I don’t make my bed. I completed the analysis years ago and the results showed that for me it is not worth it. I’m sorry Jordan Peterson. I’m sorry to my roommates who have requested I close my bedroom door so that the ‘bad energies’ don’t spread throughout the house. The effort taken is not worth the benefit of my room looking in order, especially seeing as I will mess it up again in a matter of hours.
This is not a decision I make every day, ruminating over while I stare at the bed as a microcosm of the disarray of my life. I’ve done the analysis; I don’t need to do it again.
Farmers make many more important decisions in a range of areas: some scientific, some financial and some management related. They require a lot of information to make the best decisions. Therefore, this information has value. There is a point, however, where the cost of new information or additional analysis is not worth the additional value. We call this additional value of a single piece of information its marginal value.
Do we think of this marginal value of analysis when looking at aspects of our own lives? While I think my level of analysis for the (lack of) making my own bed is spot on, there are many instances of both over- and under-analysis.
The agonisation from agonising
I’m lying in bed, having read to the point of feeling sufficiently sleepy. I might even get my eight hours tonight. But no, my brain now decides to dredge up cringe-inducing memories for further analysis:
“Remember that time when you sang a poem about World War II to the tune of Norman Greenbaum’s ‘Spirit in the Sky’ in year 10 history class?
Or maybe that penalty you missed in the KDSA Division 3 Reserves 2018 Grand Final.”
This level of over-analysis has a negative marginal value; it makes me focus on regretful experiences and prevents me from sleeping. Plus, I have vowed to never take a penalty again so will not need to make that decision of where to kick them ever again.
Analysis has become a huge part of elite sport and has added considerable value through improving performance, but coaches are aware of the risk of going too far. Let’s say, hypothetically, the Giants beat the Bombers by 100 points this weekend. The press conference with the losing coach would probably go something like this:
Journalist: “What went wrong out there today coach?”
Coach: “Honestly at this stage I don’t know. I thought the boys were up for the contest before the game, but obviously I was wrong because what we dished up today wasn’t good enough.”
Journalist: “What will the review of the game look like then?”
Coach: “I think that performance was an aberration, so we want to take the learnings from it that we can and move on. That’s the beauty of football, there’s always next week to atone for a poor performance.”

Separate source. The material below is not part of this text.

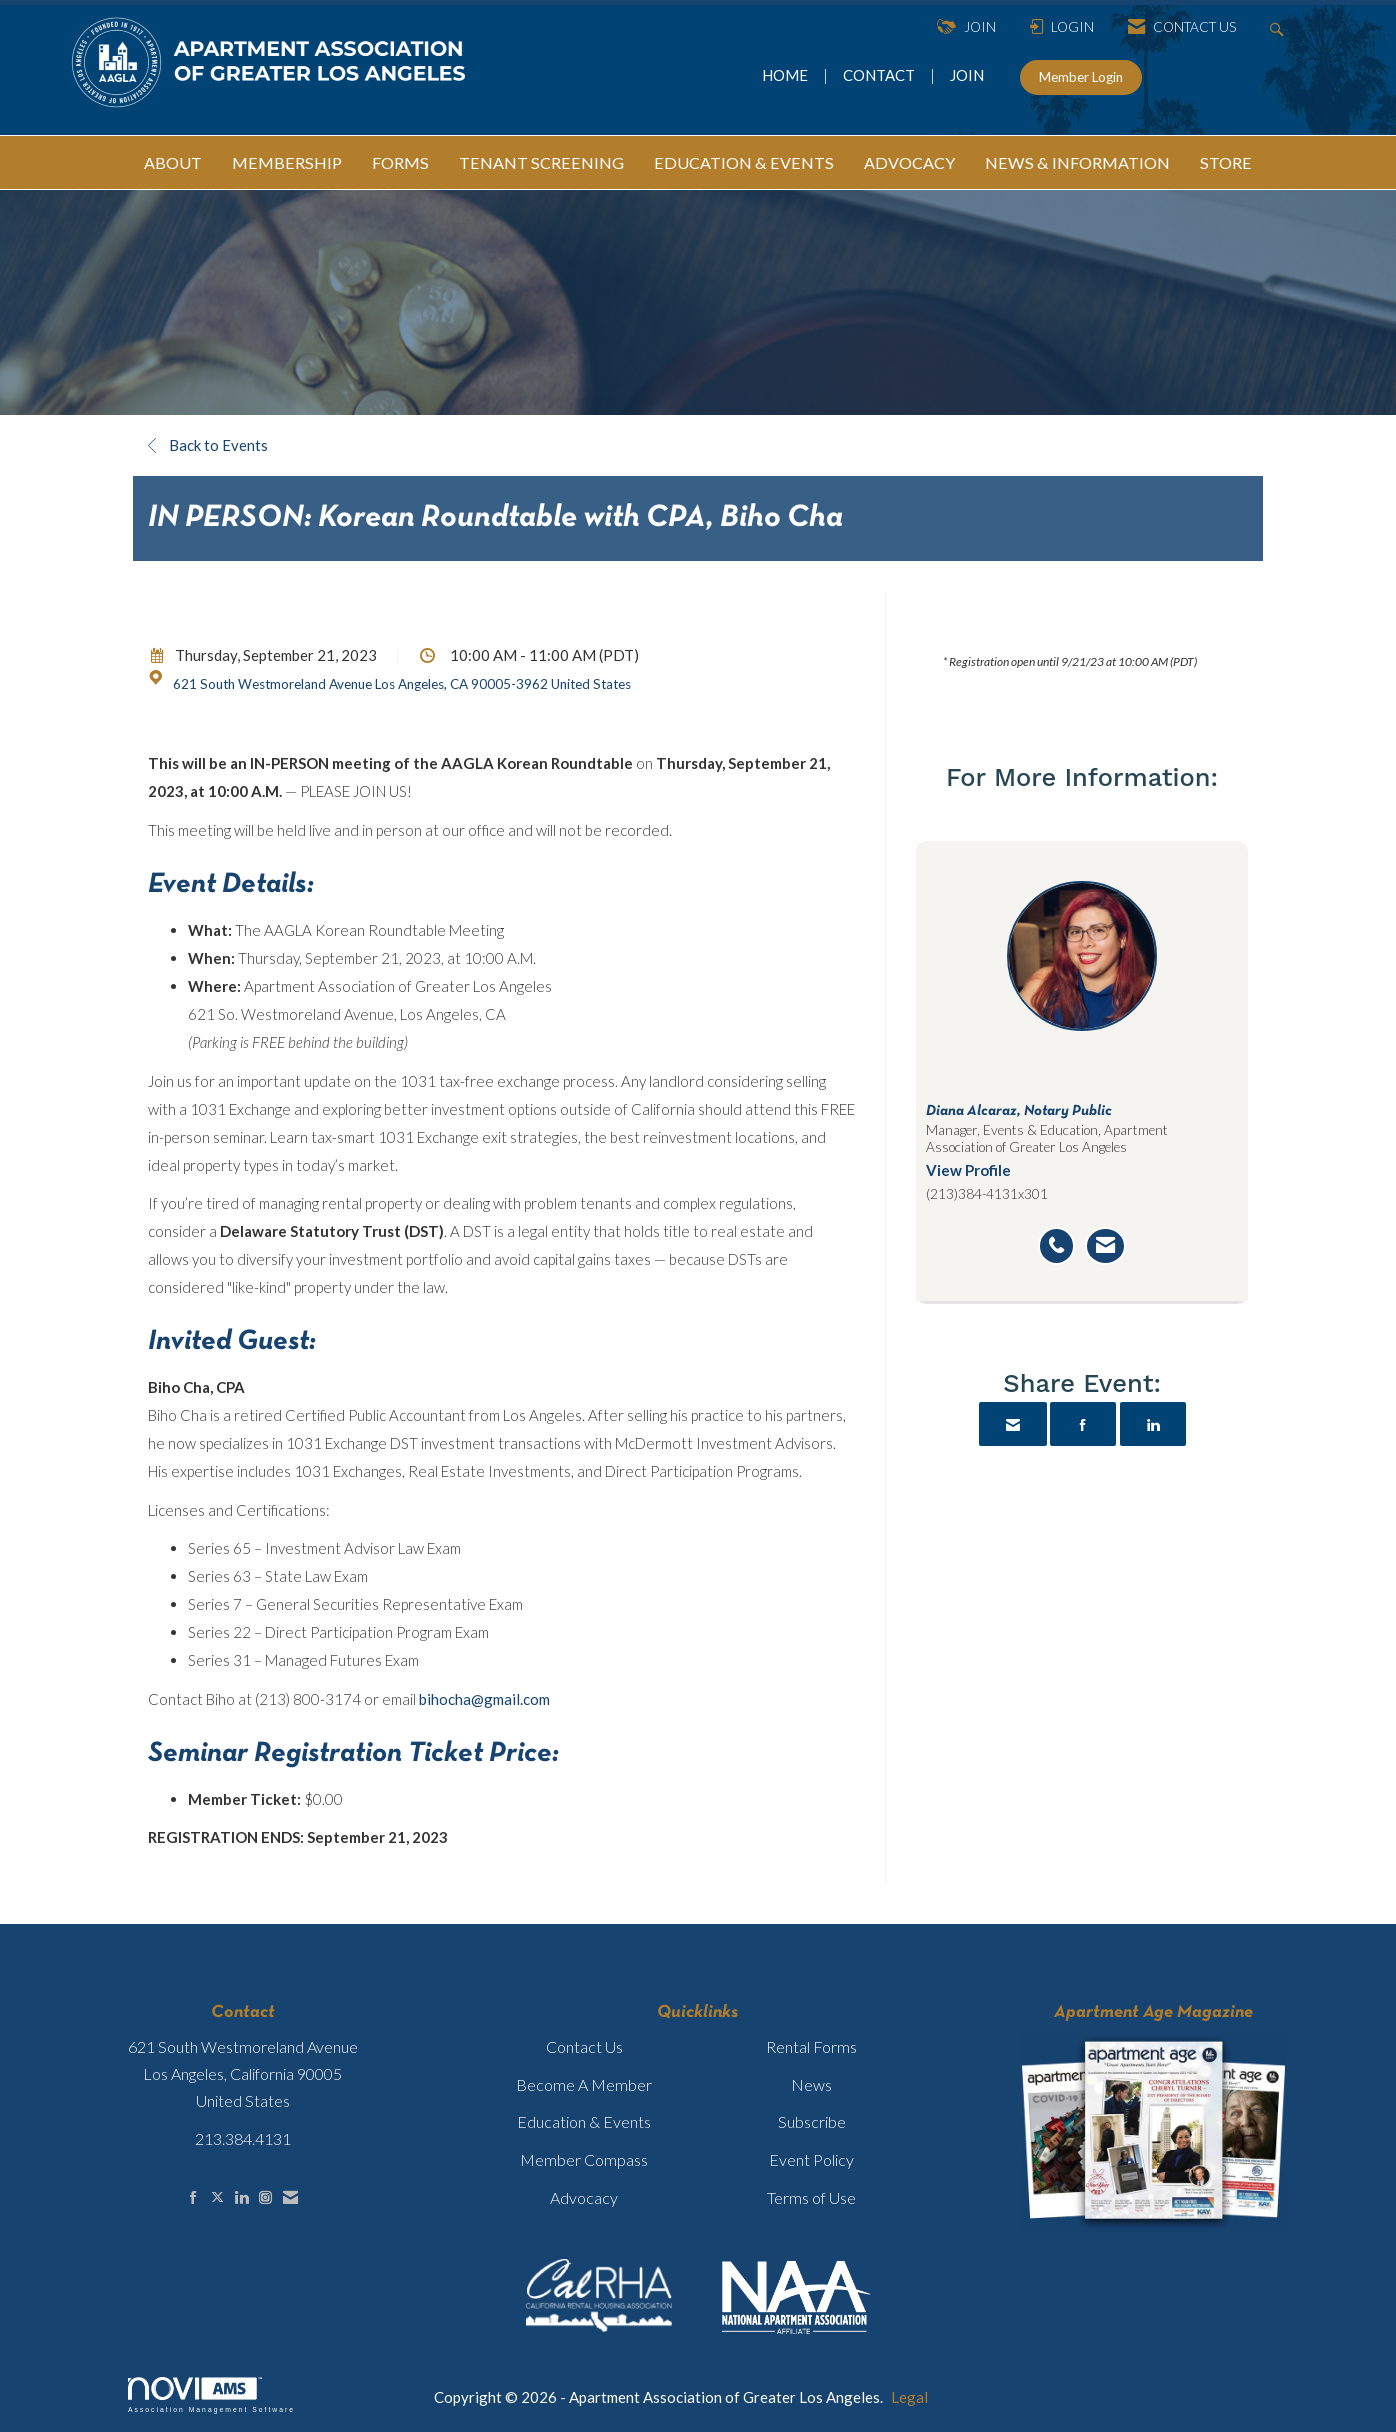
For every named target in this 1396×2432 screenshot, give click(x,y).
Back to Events (208, 445)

Dwelling on when we screw up, or have our own aberrations in coach-speak, can be more harmful than good. The next time we have that experience we will be likely to only be thinking about the mistakes we made and that we are doomed to repeat them. We call this phenomenon diminishing marginal returns: for every extra piece of analysis we do, the value gets smaller and smaller until eventually it goes to zero and then turns negative.
Sweat the big stuff
While over-analysis is often related to the trivial, under-analysis is more relevant for the important things. Looking back, the decision to go to university straight after school was made quite hastily, and partly because that was what everyone else did. Not many of us at eighteen know what path we want to take in our careers. Shouldn’t we gather more information by trying different things after school? The marginal value of this information gathering process would be very high, as that decision not only shapes what you will be studying for three years but influences where you will work for potentially thirty plus years.
Different services exist for the big decisions. For example, financial advisors for big investment decisions, psychologists for ‘happiness’ decisions, nutritionists for diet decisions and many more. They exist because the marginal value of their expertise in specific decisions is so high that it makes the cost of them worth it.
We make so many decisions in our lives that going through the analysis for all of them is impossible. Maybe we should transfer some of our analysis ‘budget’ from the small stuff to the big things.